Spectral distributions of the various relevant parameters. (a) Real and (b) imaginary parts of the effective refractive index for the fundamental leaky mode of the annulus fiber shown in Fig. 1. Comparisons of results obtained by the resonant-state expansion (RSE) and the bound-mode theory (BMT) are given in panels (c) and (d), respectively, for the real and imaginary parts of the nonlinearity parameter of that mode. (e) Phase mismatch for degenerate four-wave mixing at a pump wavelength of $470\mathrm{nm}$ and initial powers of $3.1\mathrm{MW}$ (green solid line) and $3.2\mathrm{MW}$ (red dashed line), respectively. The central arrow indicates the position of pump (P) wave, while the side arrows indicate the estimated positions of the Stokes (S) and the anti-Stokes (AS) bands that occur at the wavelength with vanishing phase mismatch. (f) Second-order dispersion coefficient.
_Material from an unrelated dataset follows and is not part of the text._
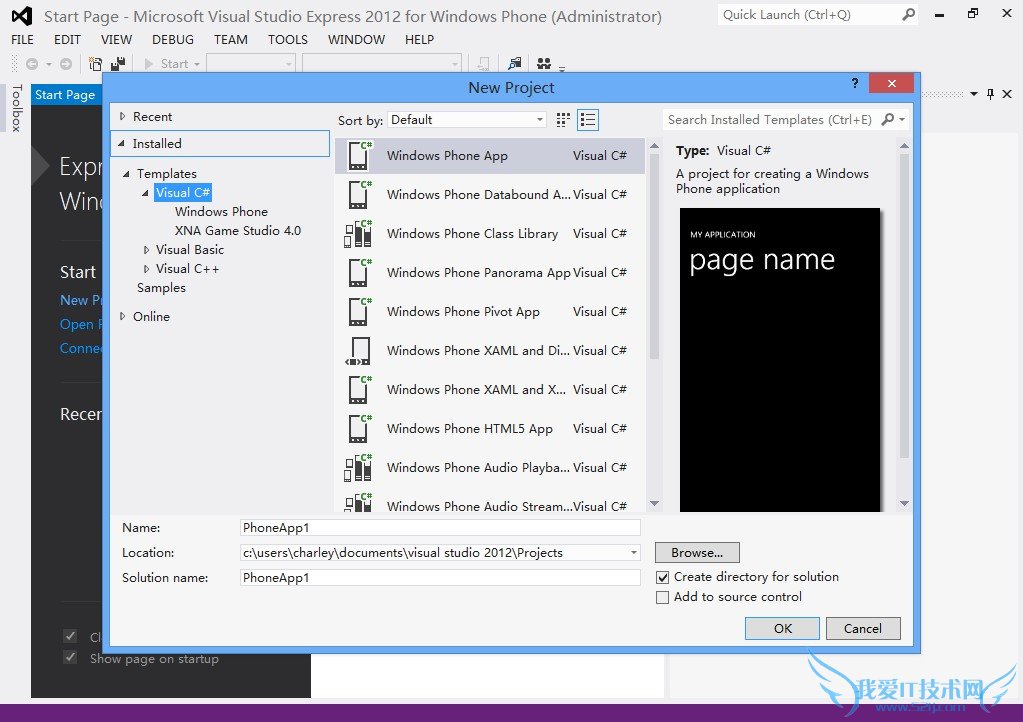Open the DEBUG menu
All three waves are in the normal dispersion region. The gray vertical dashed lines in all panels indicate the spectral positions of the Stokes and the anti-Stokes waves.

Figure 4

Spatial-spectral evolution of the total power-spectral-density $S\left(\lambda \right)$ obtained by using our theory based on the resonant-state expansion and the bound-mode theory for an initial pump power of $3.1\mathrm{MW}$ [panels (a) and (b)] and $3.2\mathrm{MW}$ [panels (c) and (d)], respectively. Note that the total power spectral density $S\left(\lambda \right)$ is normalized to the initial power density. All other simulation parameters can be found in Ref. [55].

Figure 5

Normalized pump [panels (a) and (b)], Stokes [panels (c) and (d)], and anti-Stokes [panels (e) and (f)] power as a function of propagation distance. The results have been obtained by using our theory based on the resonant-state expansion (red solid line) and the bound-mode theory (blue dashed line) for initial pump powers of 3.1 MW (left column) and 3.2 MW (right column).